Concept: Interdisciplinary Research Networks To Advance the Science of Resilience and Health Optimization
Project Concept Review
Council Approval: September 19, 2025
Program Directors: Erin Burke Quinlan, Ph.D. and Jennifer Baumgartner, Ph.D.
Background
Americans across the lifespan are experiencing alarming levels of stress—defined as the physical and emotional responses to challenges in life. While occasional stress is normal and can be adaptive, stress levels that persist over time (chronic stress) can negatively impact health and well-being. Exposures to a range of physical and psychosocial stressors such as viral infections, burnout, bullying, environmental toxins, and natural disasters have the potential to “get under the skin” and contribute to the onset or progression of chronic diseases. Addressing this problem requires more than treating disease after it occurs. It calls for a whole person health approach to identify and target strategies that strengthen the capacity to withstand and recover from stress to optimize health and prevent disease. The biomedical study of resilience represents a promising area for promoting overall well-being and population health.

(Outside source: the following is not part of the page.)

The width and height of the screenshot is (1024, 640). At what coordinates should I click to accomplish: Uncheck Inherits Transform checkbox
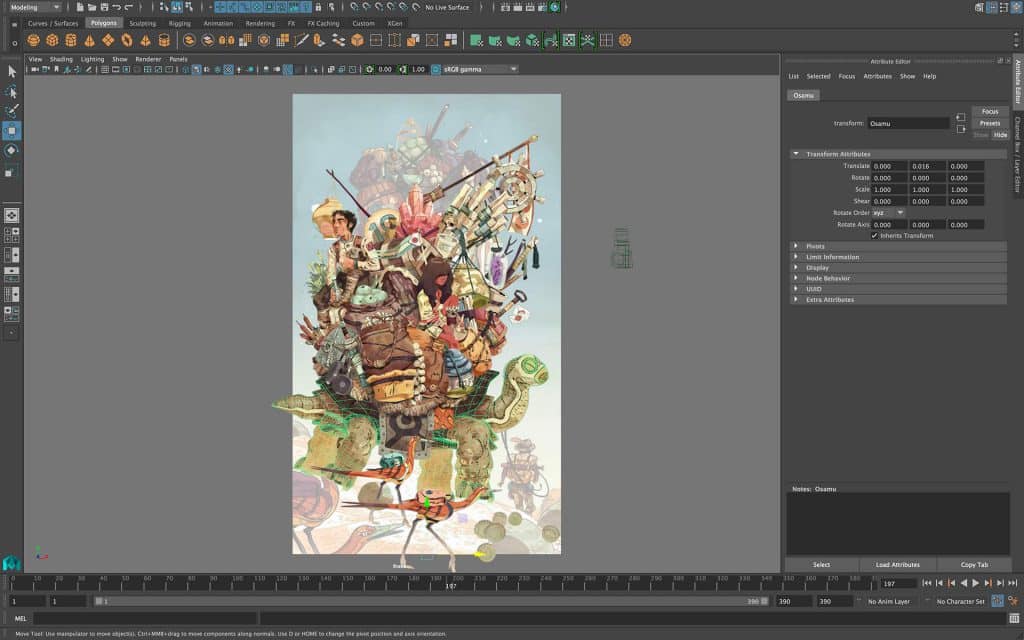tap(874, 236)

The National Institutes of Health (NIH) Resilience Research Working Group has taken significant steps toward providing conceptual clarity and harmonization of resilience research. According to the NIH Resilience Research Working Group’s conceptual model, resilience is defined as the capacity to resist, adapt to, recover from, or grow from a challenge. These outcomes of resilience—resistance, adaptation, recovery, or growth—are dependent on the functioning of systems that span across multiple, often interconnecting domains, including individual (molecular, cellular, physiological, psychological), community, and environmental levels of analysis. By identifying and targeting the internal and external mechanisms and protective factors (and/or pathways) that buffer or strengthen systems, the framework aims to improve health despite stressor exposure. The unified definition of resilience and conceptual model were featured in a supplemental issue of Stress & Health, “Harmonizing the Science of Resilience.”

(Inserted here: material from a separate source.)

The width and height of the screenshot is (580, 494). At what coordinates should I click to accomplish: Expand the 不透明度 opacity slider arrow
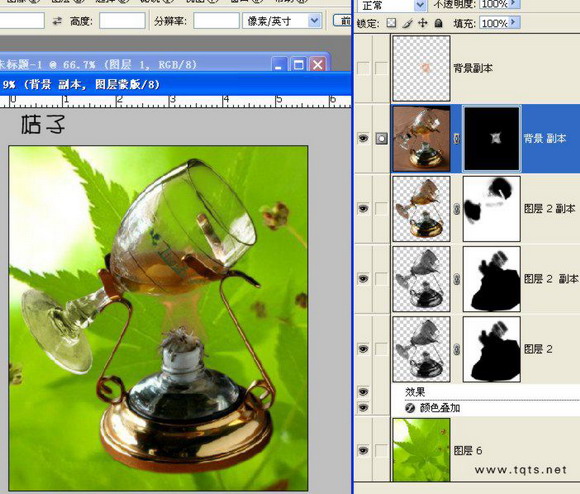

In light of the chronic disease epidemic, the time is right to apply these products to grow a rigorous and reproducible body of evidence on resilience and health optimization. To this end, an NIH workshop held in 2024, “Advancing the Biomedical Science of Resilience: A Discussion of Measures and Metrics,” emphasized the need for standardized measurements and metrics of resilience, experimental design protocols, and interdisciplinary collaborations to further advance the field. Another critical gap is the dearth of rigorous prospective studies on mechanisms of resilience within and across domains. This collective lack of knowledge limits understanding of how resilience can positively influence health and the extent to which interventions like complementary and integrative health approaches, such as those with physical and psychological inputs (often called mind and body practices) and natural products including dietary supplements, among others, promote resilience outcomes and their putative mechanisms.
Purpose of Proposed Initiative
To address these gaps, the proposed National Center for Complementary and Integrative Health and Office of Dietary Supplements–led initiative aims to support cooperative agreements involving highly innovative, interdisciplinary research networks that advance the biomedical science of resilience and generate knowledge and resources that serve the field at large. Supported activities may include meetings, conferences, small-scale pilots, educational opportunities (e.g., workshops, visiting scholar programs), and dissemination activities to encourage growth and development of the specified priority areas listed below. These programs must be aligned with the NIH Resilience Conceptual Model and include discussion of, at a minimum, a clearly defined challenge/stressor, system(s), and resilience response/outcome(s).
Objectives
The research priorities supported by this concept may include, but are not limited to:
- Grow the resilience research community: Support interdisciplinary research networks to foster resilience research through meetings, conferences, cross-training, collaborations, and pilot research projects.
- Measures/metrics that capture resilience outcomes: Develop research measures to capture the core components of resilience (i.e., resist, adapt, recover, or grow) and their impacts on health.
- Mechanistic research on the role of resilience and health: Identify and develop evidence of malleable protective pathways and/or protective factors that contribute to resilience at the individual (e.g., molecular, cellular, physiological, and psychological), community, and environmental levels. This includes basic mechanism-focused target validation research (e.g., identify a putative intervention target, identify/develop experimental methods/measures that engage the target, validate the target) as needed.
- Biomarkers of resilience: Identify biomarkers and predictive pathways of resilience essential for testing and optimizing interventions across the lifespan. Develop predictive models for interventions to promote resilience.
- Development of resources to capture measures within and across domains: Develop an infrastructure (e.g., interactive database, registry/repository) that can be used for collating measures of resilience (e.g., biomarkers, outcomes) to be validated within and across domains.